I'd be interested in getting feedback from other fellow paedobaptists willing to read this article. What is your overall evaluation?


----------



## JoshBrisby (Oct 9, 2008)

This article is in the book Believer's Baptism in a collection of essays. As a paedo, I was impressed by the scholarly aspects of many of the credo essays in this book, but overall this book actually was one book which convinced me *not* to continue being a credo. Wellum makes the familiar arguments that only the elect are in the NC based off of Jer 31:31-34. But this reading and understanding of Jer 31 cannot be sustained from various NT texts such as Jn 15, Ro 11, 1 Co 5, Heb 6 and 10, etc. 
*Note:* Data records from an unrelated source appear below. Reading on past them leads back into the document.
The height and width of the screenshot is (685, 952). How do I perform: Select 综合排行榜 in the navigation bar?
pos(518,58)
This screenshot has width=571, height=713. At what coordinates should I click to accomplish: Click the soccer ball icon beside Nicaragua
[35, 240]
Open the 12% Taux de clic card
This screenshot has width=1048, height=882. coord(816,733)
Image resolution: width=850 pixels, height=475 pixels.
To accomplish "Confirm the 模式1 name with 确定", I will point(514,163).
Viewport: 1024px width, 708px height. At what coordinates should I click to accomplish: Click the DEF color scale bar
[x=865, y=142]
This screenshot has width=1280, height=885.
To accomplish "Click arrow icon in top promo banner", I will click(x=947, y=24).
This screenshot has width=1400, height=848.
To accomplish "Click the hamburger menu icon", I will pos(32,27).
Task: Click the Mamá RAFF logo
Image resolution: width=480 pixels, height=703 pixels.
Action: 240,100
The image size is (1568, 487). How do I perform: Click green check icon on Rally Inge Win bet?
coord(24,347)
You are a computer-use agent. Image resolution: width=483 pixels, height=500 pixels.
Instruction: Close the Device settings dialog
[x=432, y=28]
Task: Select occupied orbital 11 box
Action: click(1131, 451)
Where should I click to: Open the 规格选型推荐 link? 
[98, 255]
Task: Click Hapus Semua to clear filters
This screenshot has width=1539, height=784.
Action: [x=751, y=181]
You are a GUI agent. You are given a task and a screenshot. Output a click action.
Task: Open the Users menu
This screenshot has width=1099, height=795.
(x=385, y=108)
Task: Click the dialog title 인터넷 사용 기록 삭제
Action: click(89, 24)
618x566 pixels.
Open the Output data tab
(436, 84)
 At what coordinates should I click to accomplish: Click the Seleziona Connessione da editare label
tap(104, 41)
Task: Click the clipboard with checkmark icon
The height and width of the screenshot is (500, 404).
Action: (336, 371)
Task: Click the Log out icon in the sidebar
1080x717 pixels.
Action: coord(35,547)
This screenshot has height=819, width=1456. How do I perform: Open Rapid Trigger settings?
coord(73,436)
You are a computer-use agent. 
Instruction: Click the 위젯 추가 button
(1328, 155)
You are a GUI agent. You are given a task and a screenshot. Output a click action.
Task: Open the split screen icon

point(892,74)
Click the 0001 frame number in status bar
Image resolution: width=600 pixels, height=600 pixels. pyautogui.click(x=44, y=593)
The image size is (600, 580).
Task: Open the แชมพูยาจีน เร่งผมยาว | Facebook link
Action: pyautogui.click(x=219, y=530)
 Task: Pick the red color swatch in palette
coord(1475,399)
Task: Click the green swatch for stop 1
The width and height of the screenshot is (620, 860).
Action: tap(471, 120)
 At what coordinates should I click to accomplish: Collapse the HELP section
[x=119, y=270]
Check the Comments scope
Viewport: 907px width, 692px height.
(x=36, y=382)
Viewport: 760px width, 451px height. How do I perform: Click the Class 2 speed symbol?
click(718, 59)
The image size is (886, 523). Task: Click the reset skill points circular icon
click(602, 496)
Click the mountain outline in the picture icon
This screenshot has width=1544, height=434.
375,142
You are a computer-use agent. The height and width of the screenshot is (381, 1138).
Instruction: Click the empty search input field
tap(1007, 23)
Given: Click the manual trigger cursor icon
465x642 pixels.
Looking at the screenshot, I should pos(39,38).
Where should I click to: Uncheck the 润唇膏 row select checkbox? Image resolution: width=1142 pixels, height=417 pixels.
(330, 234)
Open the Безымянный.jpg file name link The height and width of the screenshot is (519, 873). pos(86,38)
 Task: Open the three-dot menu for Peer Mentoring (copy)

Also, Wellum seems to reject covenant theology and seems to espouse New Covenant Theology. New Covenant Theology has problems of its own. I would recommend critiques of NCT from Reformed Baptists Greg Welty (numerous articles online) and Rich Barcellos (In Defense of the Decalogue: A Critique of New Covenant Theology).


----------



## JoshBrisby (Oct 9, 2008)

Almost forgot another thing. Wellum also, like most Reformed Baptists, assumes that all of the older covenants are completely replaced by the New Covenant, but he fails to realize that in Jer 31 itself the contrast is made *not* between the Abrahamic and the New, but between the *Mosaic* and the New. This is one reason we as paedos still believe the covenant is made with us and our children, even as it was made with Abraham and his children. Surely the Abrahamic Covenant promises still apply.


----------